EXERCISE DIRECTIONS: Set down, exactly and with no pictures, the line that contains "The width and" and all lines after it in the listing.

DATASET EXTRACT:
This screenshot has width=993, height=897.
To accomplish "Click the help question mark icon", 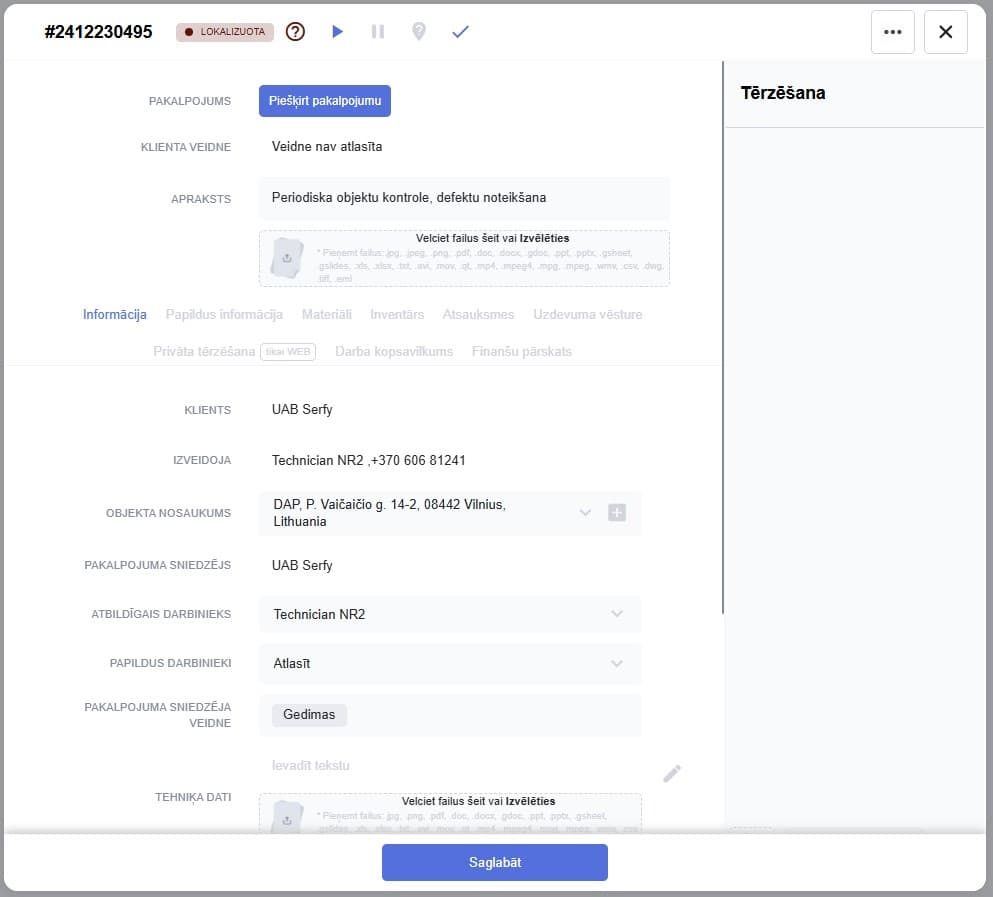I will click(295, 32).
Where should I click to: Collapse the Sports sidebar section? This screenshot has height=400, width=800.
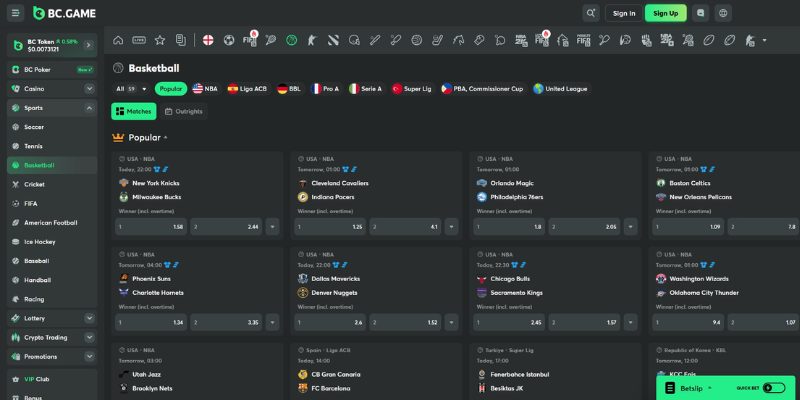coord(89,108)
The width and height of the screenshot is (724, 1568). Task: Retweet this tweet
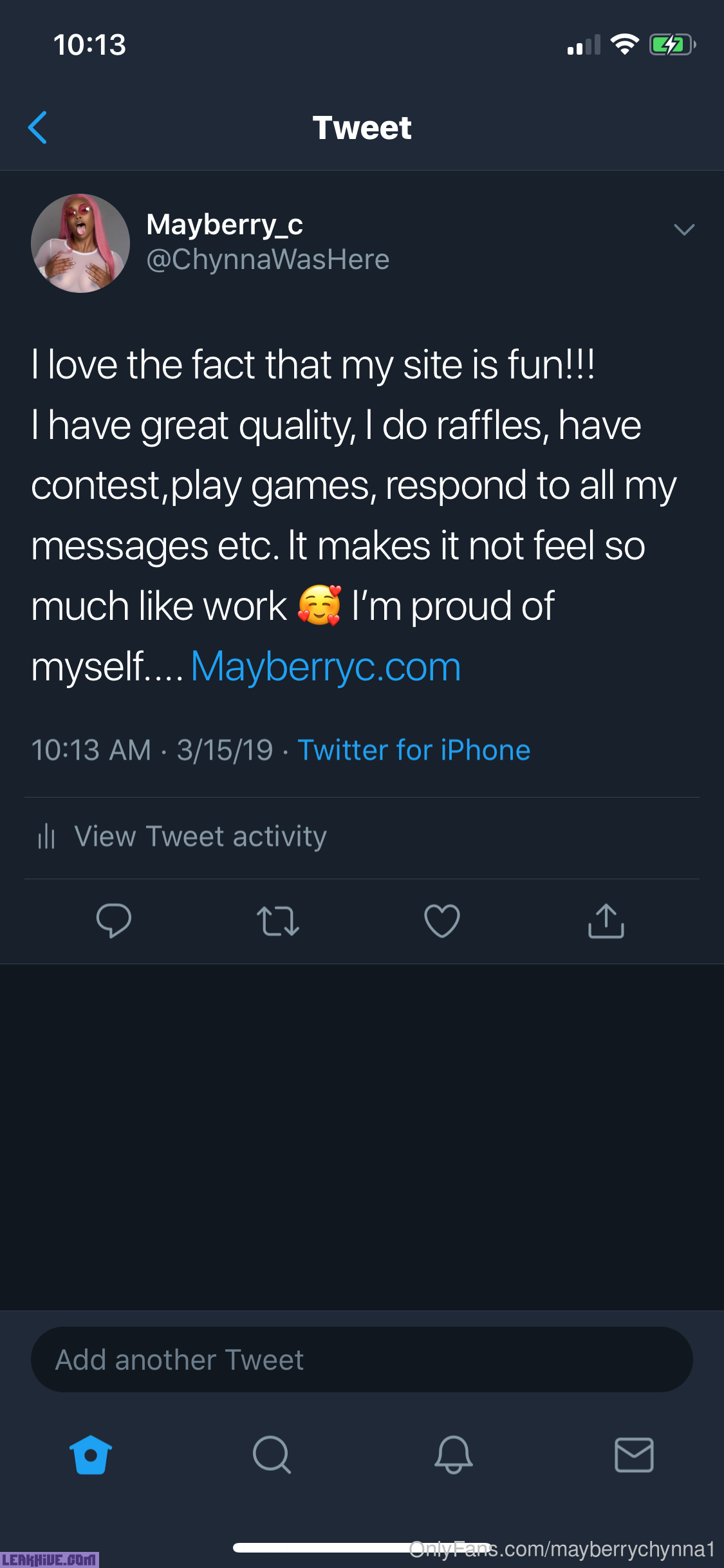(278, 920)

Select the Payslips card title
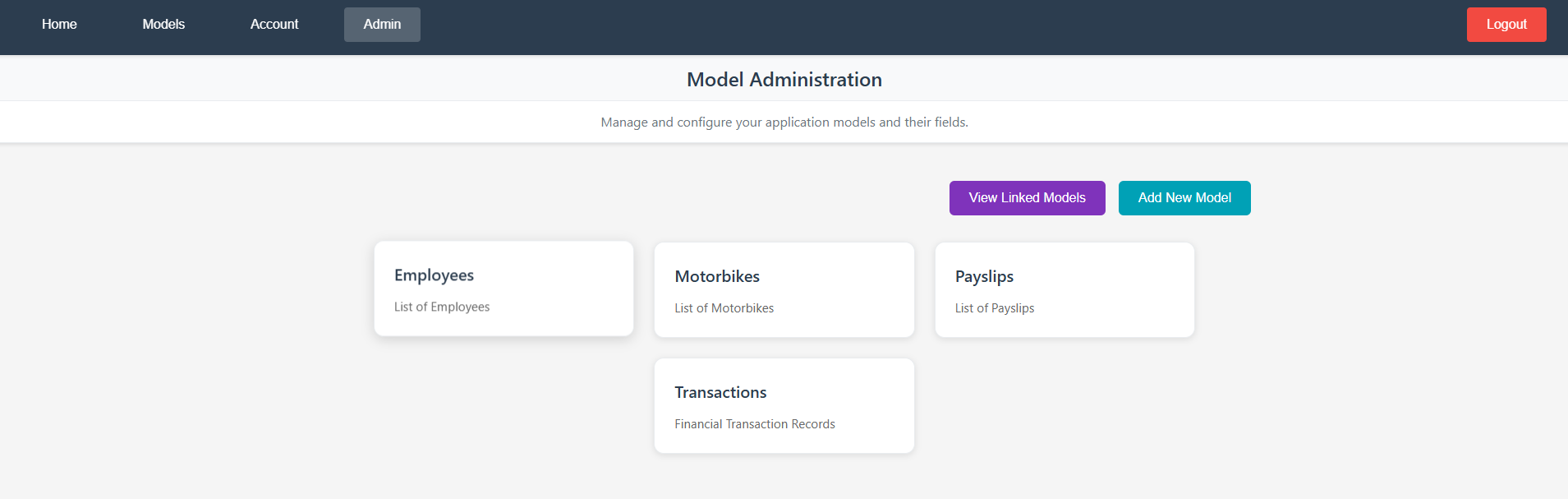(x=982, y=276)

TASK RESPONSE:
The width and height of the screenshot is (724, 1568). Task: Retweet this tweet
(278, 920)

Select the Payslips card title
(x=982, y=276)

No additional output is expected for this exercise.